The Richmond City Council took a break from conventional items last week to address the all-important issue of… mind control?
In a 5-2 vote Tuesday, the council passed a resolution supporting the Space Preservation Act and Space Preservation Treaty, which calls for the preservation of the “cooperative, peaceful uses of space” and would have permanently banned the use of “space-based weapons” including chemtrails—chemical and biological agents allegedly being sprayed on populations via aircraft for top-secret purposes. The vote followed a lengthy discussion over whether residents are being physically and psychologically targeted by sophisticated aerial weaponry at the hands of malevolent government officials.

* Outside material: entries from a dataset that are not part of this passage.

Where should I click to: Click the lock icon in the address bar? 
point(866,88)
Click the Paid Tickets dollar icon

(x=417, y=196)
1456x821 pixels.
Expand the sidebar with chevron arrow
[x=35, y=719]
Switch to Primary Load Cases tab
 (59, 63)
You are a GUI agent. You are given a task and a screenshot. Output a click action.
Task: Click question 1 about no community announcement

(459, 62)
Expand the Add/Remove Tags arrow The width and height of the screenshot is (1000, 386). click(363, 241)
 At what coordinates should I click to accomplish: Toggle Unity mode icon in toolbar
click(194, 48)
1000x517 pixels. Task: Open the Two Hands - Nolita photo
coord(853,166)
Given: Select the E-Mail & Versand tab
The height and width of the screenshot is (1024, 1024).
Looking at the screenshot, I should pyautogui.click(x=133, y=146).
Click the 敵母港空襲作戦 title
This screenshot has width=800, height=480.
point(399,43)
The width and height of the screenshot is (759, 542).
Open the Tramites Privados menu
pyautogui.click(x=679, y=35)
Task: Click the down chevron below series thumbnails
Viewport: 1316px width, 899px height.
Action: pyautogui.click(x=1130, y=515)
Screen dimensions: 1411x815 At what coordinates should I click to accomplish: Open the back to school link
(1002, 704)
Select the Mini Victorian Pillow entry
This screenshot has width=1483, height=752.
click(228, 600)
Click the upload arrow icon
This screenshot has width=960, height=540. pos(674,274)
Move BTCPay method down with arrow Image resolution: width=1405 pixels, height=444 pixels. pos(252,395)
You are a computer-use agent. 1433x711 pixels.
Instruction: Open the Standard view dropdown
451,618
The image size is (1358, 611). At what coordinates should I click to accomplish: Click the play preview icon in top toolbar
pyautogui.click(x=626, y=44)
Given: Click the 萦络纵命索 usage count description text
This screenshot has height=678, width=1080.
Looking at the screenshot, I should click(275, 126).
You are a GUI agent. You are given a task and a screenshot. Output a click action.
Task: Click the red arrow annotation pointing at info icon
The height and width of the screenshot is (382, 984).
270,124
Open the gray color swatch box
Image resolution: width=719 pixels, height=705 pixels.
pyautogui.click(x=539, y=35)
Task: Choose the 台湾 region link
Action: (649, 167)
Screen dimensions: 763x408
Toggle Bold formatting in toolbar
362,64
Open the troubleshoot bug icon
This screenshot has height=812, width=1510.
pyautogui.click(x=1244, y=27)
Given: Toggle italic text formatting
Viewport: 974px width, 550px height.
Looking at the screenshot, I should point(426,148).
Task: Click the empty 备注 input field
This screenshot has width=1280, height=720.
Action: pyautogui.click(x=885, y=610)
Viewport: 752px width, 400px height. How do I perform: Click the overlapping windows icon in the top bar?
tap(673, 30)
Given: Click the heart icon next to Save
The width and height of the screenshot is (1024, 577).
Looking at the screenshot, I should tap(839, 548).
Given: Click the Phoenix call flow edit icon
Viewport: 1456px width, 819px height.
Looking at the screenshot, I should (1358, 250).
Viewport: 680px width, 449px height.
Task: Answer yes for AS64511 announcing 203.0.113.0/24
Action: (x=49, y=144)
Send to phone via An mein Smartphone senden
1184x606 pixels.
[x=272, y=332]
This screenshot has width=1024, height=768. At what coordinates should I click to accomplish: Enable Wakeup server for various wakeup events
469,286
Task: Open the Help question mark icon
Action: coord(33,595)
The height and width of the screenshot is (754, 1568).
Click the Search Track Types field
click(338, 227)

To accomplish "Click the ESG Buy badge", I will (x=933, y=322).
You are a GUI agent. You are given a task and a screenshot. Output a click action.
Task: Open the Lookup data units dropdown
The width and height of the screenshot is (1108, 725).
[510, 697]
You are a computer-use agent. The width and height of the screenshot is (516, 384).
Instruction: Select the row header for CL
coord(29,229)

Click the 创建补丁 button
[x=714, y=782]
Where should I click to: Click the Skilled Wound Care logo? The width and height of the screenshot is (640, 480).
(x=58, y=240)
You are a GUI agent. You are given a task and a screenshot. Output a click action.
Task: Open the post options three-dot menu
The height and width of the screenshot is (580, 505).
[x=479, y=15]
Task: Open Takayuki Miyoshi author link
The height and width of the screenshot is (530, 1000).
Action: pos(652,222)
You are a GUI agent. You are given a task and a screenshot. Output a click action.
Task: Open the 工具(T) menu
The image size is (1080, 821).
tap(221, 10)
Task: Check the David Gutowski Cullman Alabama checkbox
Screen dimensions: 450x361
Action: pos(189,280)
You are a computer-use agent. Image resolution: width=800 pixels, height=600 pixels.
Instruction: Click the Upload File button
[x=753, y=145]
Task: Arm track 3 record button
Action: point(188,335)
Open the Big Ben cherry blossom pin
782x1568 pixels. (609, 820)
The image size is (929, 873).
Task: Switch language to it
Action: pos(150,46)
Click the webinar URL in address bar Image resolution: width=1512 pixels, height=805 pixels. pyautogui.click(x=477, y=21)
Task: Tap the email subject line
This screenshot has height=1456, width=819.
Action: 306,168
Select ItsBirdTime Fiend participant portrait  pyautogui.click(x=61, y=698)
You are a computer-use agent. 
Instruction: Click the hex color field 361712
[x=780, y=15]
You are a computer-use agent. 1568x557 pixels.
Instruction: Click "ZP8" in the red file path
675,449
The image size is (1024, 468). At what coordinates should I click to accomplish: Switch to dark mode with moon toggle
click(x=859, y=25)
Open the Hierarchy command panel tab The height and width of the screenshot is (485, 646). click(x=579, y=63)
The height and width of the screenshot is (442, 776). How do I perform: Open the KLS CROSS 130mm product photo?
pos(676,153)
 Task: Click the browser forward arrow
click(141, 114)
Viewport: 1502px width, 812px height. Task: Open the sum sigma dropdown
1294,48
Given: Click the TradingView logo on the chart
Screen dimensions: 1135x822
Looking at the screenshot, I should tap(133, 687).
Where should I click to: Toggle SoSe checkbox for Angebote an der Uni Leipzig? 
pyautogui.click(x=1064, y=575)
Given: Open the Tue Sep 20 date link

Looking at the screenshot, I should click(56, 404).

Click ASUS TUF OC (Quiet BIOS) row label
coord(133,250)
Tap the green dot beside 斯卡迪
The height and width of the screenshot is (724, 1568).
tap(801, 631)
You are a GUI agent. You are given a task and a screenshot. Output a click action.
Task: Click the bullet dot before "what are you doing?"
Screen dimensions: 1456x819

The legislation, first introduced by Rep. Dennis Kucinich in 2001, never got off the ground in congress. But that hasn’t stopped municipalities from embracing it. Thirteen years ago, the City of Berkeley supported a similar resolution. And, last year, the Shasta County Board of Supervisors voted to investigate the possible use of chemtrails in the North State.
Tuesday’s resolution was introduced by Council Member Jovanka Beckles, a member of the Richmond Progressive Alliance. She says “remote transmission” from space-based weaponry is a very real concern for many Richmond residents and deserved to be addressed.
Some of the council members appeared puzzled by the entire discussion. Mayor Tom Butt, who cast one of the two dissenting votes, said the subject was over his head and questioned the wisdom of taking up such an unusual issue. Council Member Nat Bates voted yes “for the simple reason that we have voted on a lot of dumb ideas.”